▶ [Passage provided]:
......

Background: Meeting health security capacity in sub-Saharan Africa will require strengthening existing health systems to prevent, detect, and respond to any threats to health. The purpose of this review was to examine the literature on health workforce, surveillance, and health governance issues for health systems strengthening.
Methods: We searched PubMed, Science Direct, Cochrane library, CINAHL, Web of Science, EMBASE, EBSCO, Google scholar, and the WHO depository library databases for English-language publications between January 2007 and February 2017. Electronic searches for selected articles were supplemented by manual reference screening. The review followed the Preferred Reporting Items for Systematic reviews and Meta-Analyses (PRISMA) guidelines.
Results: Out of 1,548 citations retrieved from the electronic searches, 31 articles were included in the review. Any country health system that trains a cadre of health professionals on the job, reduces health workforce attrition levels, and builds local capacity for health care workers to apply innovative mHealth technologies improves health sector performance. Building novel surveillance systems can improve clinical care and improve health system preparedness for health threats. Effective governance processes build strong partnerships for health and create accountability mechanisms for responding to health emergencies.
Conclusions: Overall, policy shifts in African countries’ health systems that prioritize training a cadre of willing and able workforce, invest in robust and cost-effective surveillance capacity, and create financial accountability and good governance are vital in health strengthening efforts.

......

▶ [Extracted records]:

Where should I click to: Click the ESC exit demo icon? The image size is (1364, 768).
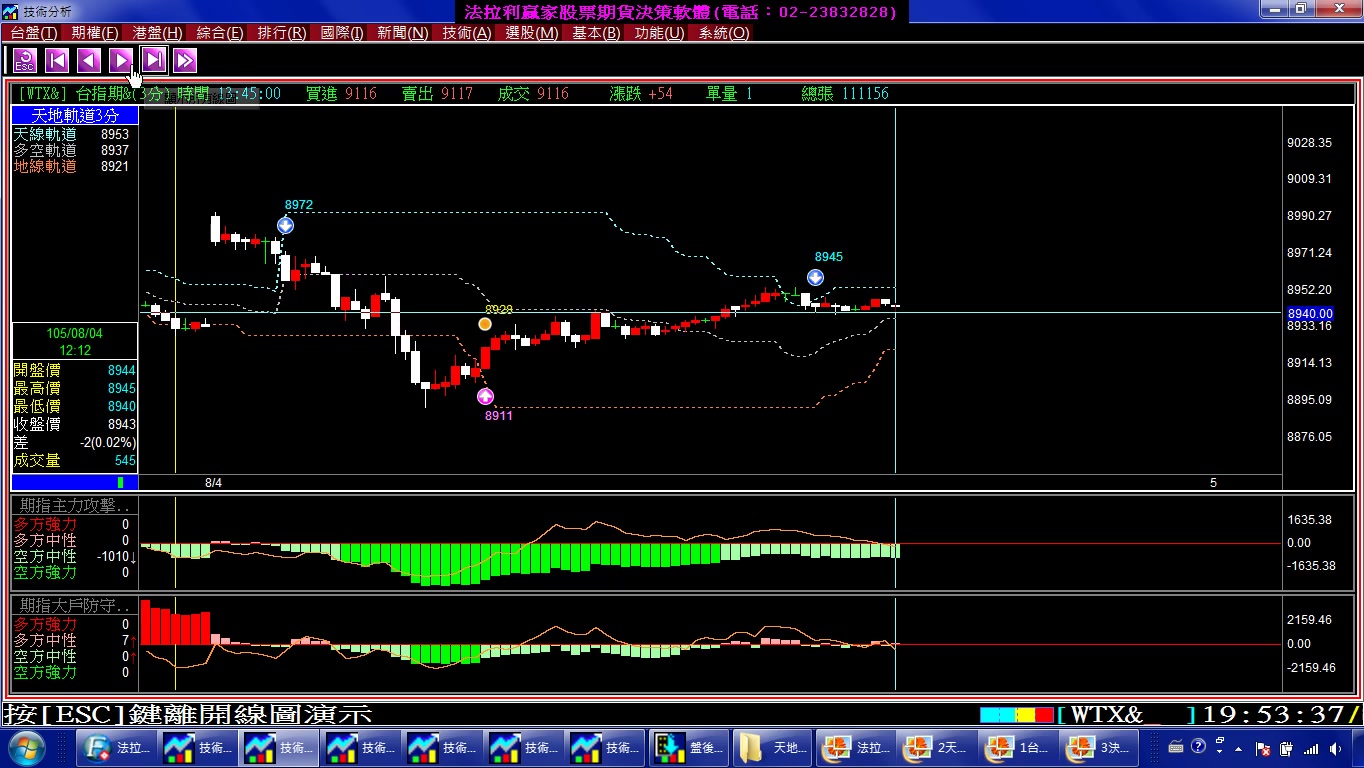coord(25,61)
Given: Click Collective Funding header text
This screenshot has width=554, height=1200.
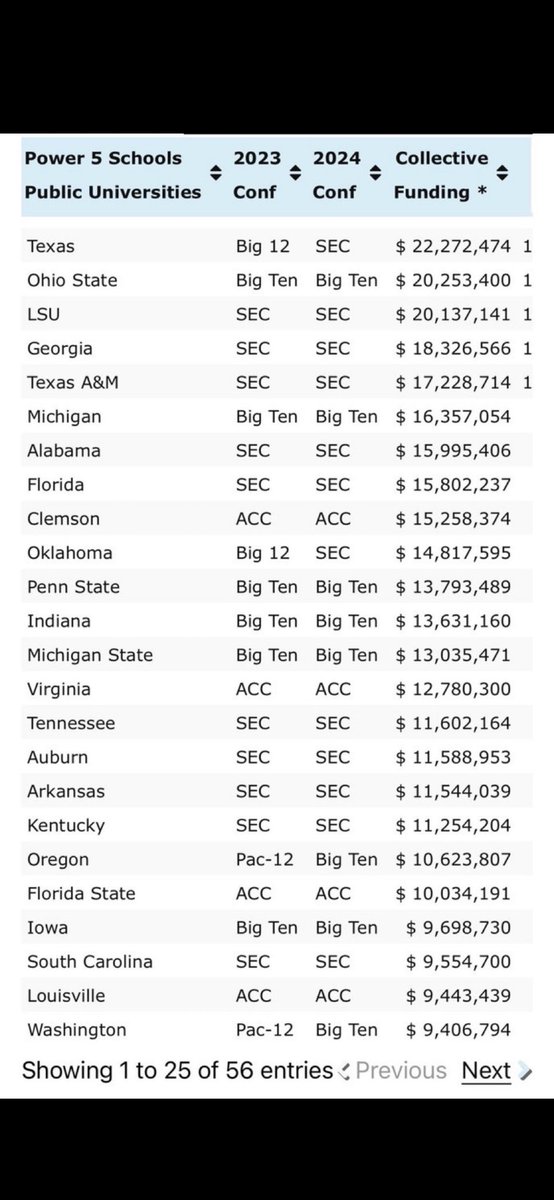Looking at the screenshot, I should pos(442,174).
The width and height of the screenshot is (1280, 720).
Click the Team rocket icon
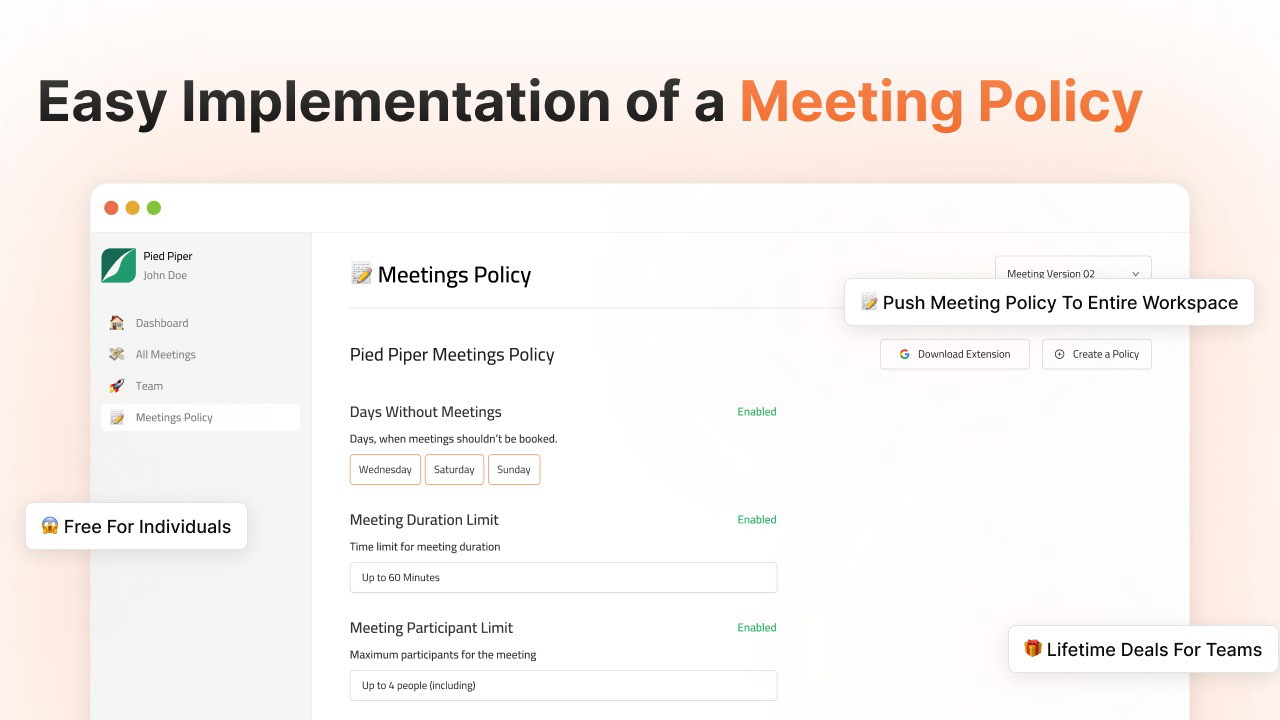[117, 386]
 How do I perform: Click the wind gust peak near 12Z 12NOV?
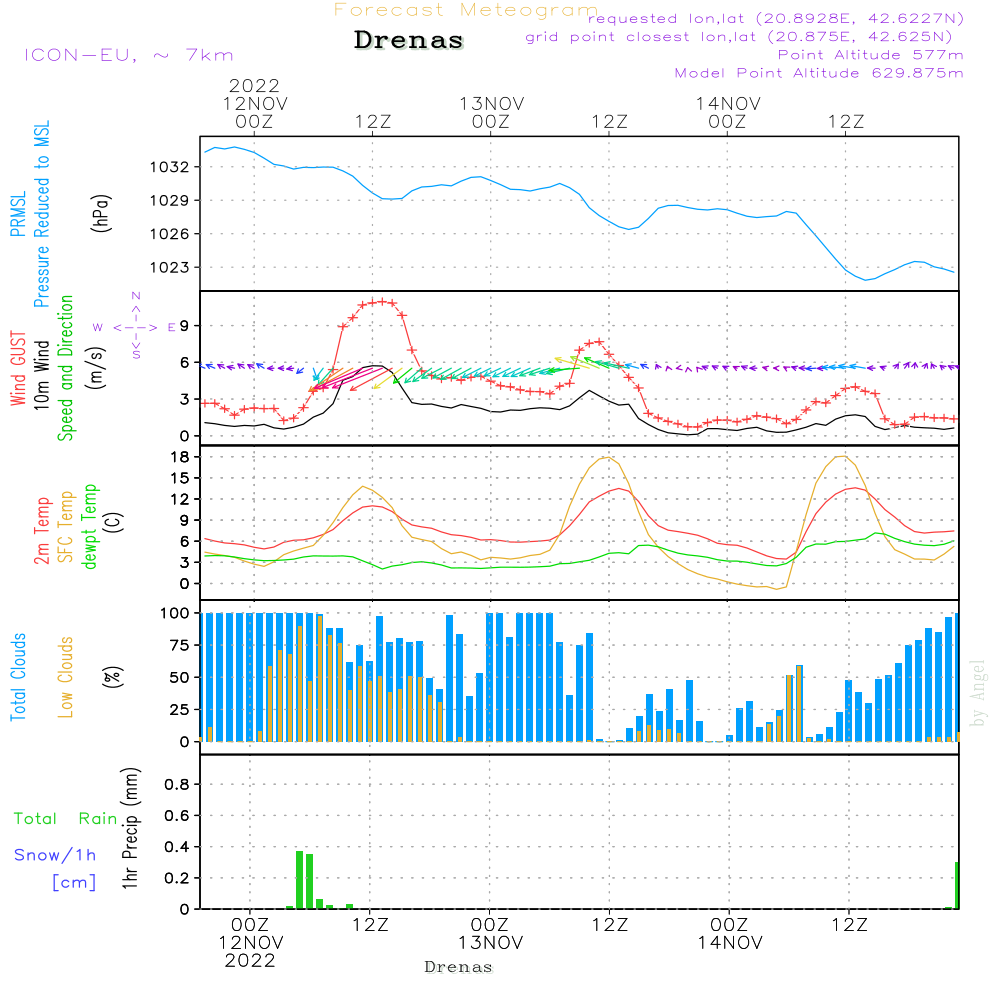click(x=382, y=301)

......

▶ [What is needed]:
Decide whether each statement below agrees with the abstract on health systems in sub-Saharan Africa above, answering yes or no and quoting the words of the abstract that decide it. 1. The search covered English-language publications from January 2007 to February 2017. 2. More than fifty articles were included in the review. 3. The review followed the PRISMA guidelines.

▶ [Reply to the exercise]:
1. Yes: "English-language publications between January 2007 and February 2017"
2. No: "31 articles were included in the review"
3. Yes: "The review followed the Preferred Reporting Items for Systematic reviews and Meta-Analyses (PRISMA) guidelines."